• _What the exercise asks_
The lines from the start of the data through the line with "Task: Click the $39" are to be returned verbatim; all later lines are to be omitted.

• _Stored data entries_
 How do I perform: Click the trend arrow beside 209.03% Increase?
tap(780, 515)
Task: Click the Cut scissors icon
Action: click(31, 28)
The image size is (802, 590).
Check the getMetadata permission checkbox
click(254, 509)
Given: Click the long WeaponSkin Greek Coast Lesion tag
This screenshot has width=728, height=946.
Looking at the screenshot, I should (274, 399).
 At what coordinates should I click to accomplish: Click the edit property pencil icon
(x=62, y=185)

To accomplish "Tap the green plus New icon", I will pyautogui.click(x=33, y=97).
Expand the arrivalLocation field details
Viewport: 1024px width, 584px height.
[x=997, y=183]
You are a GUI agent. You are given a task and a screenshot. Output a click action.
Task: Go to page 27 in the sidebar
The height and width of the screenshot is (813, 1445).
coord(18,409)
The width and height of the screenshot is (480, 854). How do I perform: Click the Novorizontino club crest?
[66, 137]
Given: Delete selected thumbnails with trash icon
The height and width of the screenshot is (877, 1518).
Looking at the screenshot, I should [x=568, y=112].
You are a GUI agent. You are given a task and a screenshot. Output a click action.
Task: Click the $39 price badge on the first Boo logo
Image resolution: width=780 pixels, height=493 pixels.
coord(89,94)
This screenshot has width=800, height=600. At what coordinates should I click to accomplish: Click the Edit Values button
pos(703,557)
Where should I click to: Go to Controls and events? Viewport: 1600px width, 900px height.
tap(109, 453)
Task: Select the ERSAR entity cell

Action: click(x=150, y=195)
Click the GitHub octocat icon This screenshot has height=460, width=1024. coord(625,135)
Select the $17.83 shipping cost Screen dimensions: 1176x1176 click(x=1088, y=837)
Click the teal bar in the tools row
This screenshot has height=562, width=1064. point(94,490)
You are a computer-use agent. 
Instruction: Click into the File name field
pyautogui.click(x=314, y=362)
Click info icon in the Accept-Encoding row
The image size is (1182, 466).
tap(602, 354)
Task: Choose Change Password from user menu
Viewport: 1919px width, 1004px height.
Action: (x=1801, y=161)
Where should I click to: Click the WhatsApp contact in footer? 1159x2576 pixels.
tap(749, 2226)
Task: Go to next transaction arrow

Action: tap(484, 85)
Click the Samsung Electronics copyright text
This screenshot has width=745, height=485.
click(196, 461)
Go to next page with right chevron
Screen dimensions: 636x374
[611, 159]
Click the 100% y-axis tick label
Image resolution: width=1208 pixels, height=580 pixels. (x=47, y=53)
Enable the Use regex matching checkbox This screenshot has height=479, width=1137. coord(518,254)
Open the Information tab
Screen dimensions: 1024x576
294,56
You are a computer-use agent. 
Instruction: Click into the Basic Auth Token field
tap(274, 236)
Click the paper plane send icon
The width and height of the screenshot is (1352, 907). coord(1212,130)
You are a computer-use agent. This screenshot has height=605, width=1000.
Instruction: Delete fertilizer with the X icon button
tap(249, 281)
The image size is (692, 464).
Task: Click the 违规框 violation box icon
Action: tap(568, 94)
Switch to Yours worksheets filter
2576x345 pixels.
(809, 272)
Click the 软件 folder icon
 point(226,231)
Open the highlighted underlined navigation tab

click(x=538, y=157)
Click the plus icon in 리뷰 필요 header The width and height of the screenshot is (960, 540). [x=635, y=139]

• _Solution_
 How do I perform: Click the trend arrow beside 209.03% Increase?
tap(780, 515)
Task: Click the Cut scissors icon
Action: click(31, 28)
The image size is (802, 590).
Check the getMetadata permission checkbox
click(254, 509)
Given: Click the long WeaponSkin Greek Coast Lesion tag
This screenshot has width=728, height=946.
Looking at the screenshot, I should (274, 399).
 At what coordinates should I click to accomplish: Click the edit property pencil icon
(x=62, y=185)

To accomplish "Tap the green plus New icon", I will pyautogui.click(x=33, y=97).
Expand the arrivalLocation field details
Viewport: 1024px width, 584px height.
[x=997, y=183]
You are a GUI agent. You are given a task and a screenshot. Output a click action.
Task: Go to page 27 in the sidebar
The height and width of the screenshot is (813, 1445).
coord(18,409)
The width and height of the screenshot is (480, 854). How do I perform: Click the Novorizontino club crest?
[66, 137]
Given: Delete selected thumbnails with trash icon
The height and width of the screenshot is (877, 1518).
Looking at the screenshot, I should [x=568, y=112].
You are a GUI agent. You are given a task and a screenshot. Output a click action.
Task: Click the $39 price badge on the first Boo logo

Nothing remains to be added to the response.